XP security

[IB....@web.de]

The windows 2000 terminal server client coud be configured with a 128-bit
encryption of the rdp protocol data stream.

I can't find any settings inside the XP Professional remote desktop
settings. Is it real, that XP doesn't have any rdp data stream encryption?

I have not found anything about this in the web. Who knows something about
this?

Thanks a lot for all answers

Norbert Jung

[Dave Hart]

In the Local GPO, there is a setting called:

SET CLIENT CONNECTION ENCRYPTION LEVEL

From reading this description, the default is to have the
encryption set to high. So an XP client is 128 Bit by
default.

Directs Terminal Services to enforce the specified
encryption level for all data sent between the client and
the server during Terminal Services connections.

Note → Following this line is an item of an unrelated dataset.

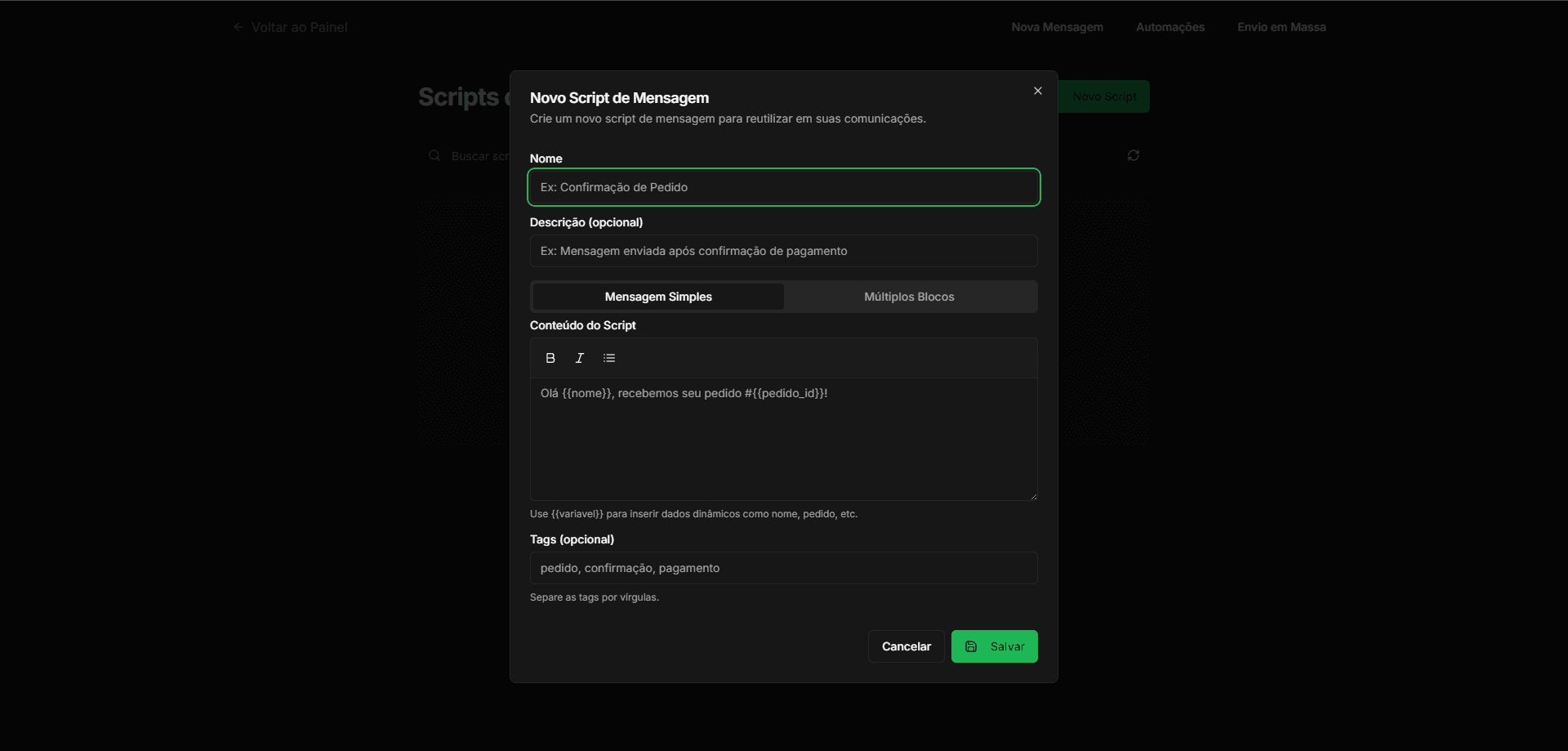Image resolution: width=1568 pixels, height=751 pixels.
Task: Click the Novo Script button
Action: (x=1104, y=96)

If you enable this setting, encryption is set to the level
you specify (Client Compatible or High) for all
connections to the server. By default, Encryption is set
at the Client Compatible level.

The Client Compatible level encrypts data sent between the
client and the server at the maximum key strength
supported by the client. Use this level when the terminal
server is running in an environment containing mixed or
legacy clients.

The High level encrypts data sent from client to server
and from server to client by using strong 128-bit
encryption. Use this level when the terminal server is
running in an environment containing 128-bit clients only
(such as Windows XP clients). Clients that do not support
this level of encryption cannot connect.

If you disable this setting or do not configure it, the
encryption level is not enforced. However, administrators
can set the encryption level at the server using the
Terminal Services Configuration tool.